* begin EXCERPTED DATA *

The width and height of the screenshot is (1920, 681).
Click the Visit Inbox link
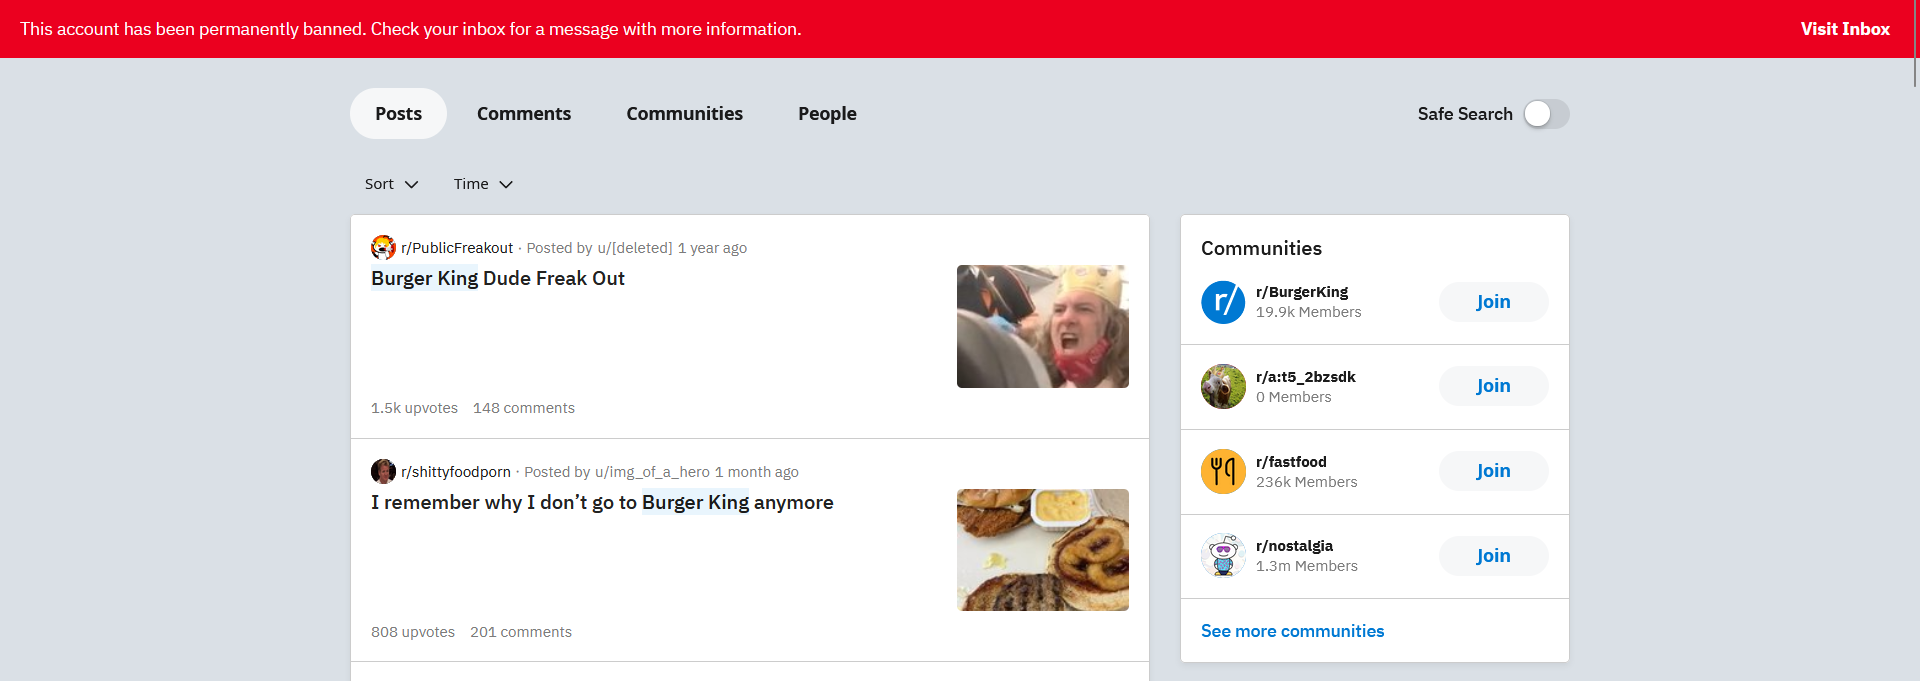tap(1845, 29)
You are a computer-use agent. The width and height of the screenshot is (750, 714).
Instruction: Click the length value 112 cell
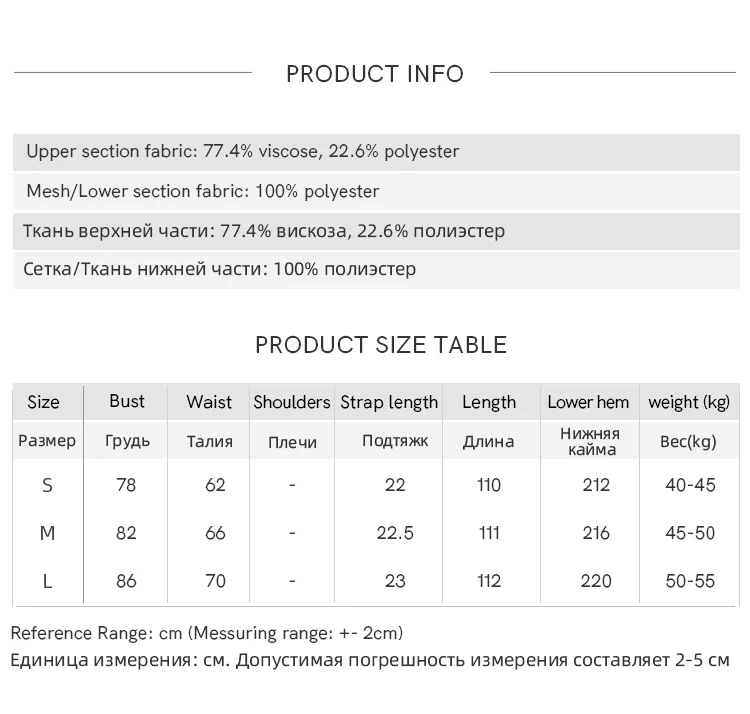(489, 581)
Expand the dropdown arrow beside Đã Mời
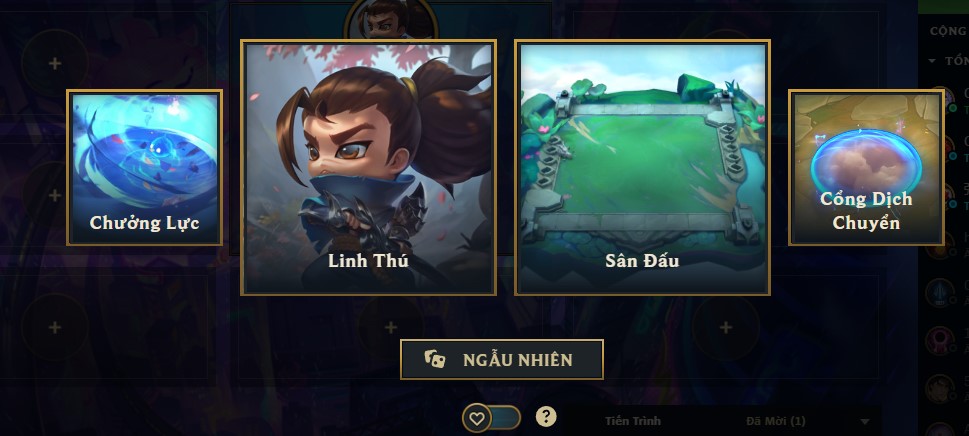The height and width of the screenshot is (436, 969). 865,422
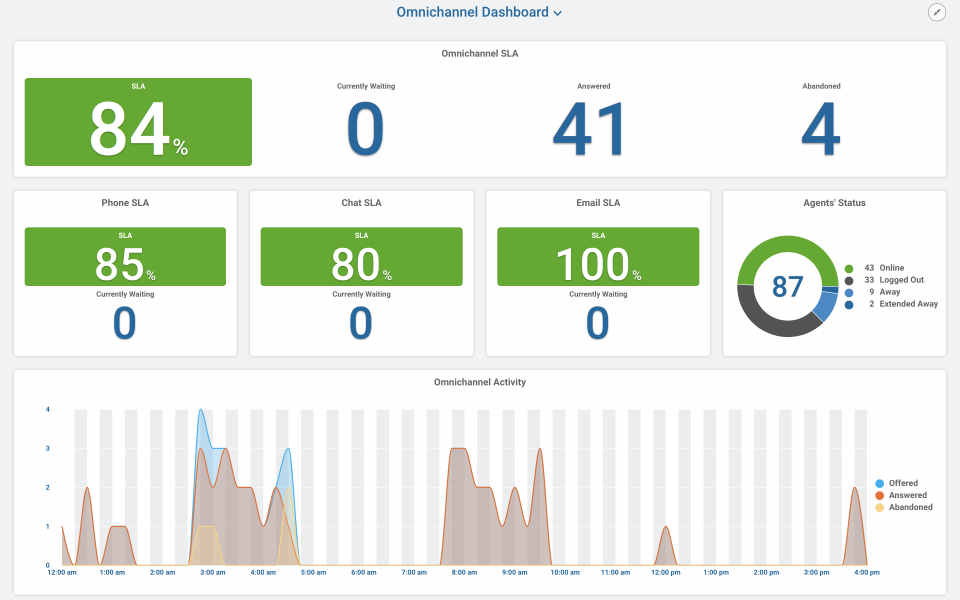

* end EXCERPTED DATA *

**DIRECTION**
Pull every line of text from the listing above and reproduce it word for word, leaving out the pictures.

**WRITTEN RESPONSE**
The width and height of the screenshot is (1920, 681).
Click the Visit Inbox link
tap(1845, 29)
You are a computer-use agent. The width and height of the screenshot is (750, 714).
Instruction: Click the length value 112 cell
(489, 581)
Expand the dropdown arrow beside Đã Mời
The height and width of the screenshot is (436, 969). 865,422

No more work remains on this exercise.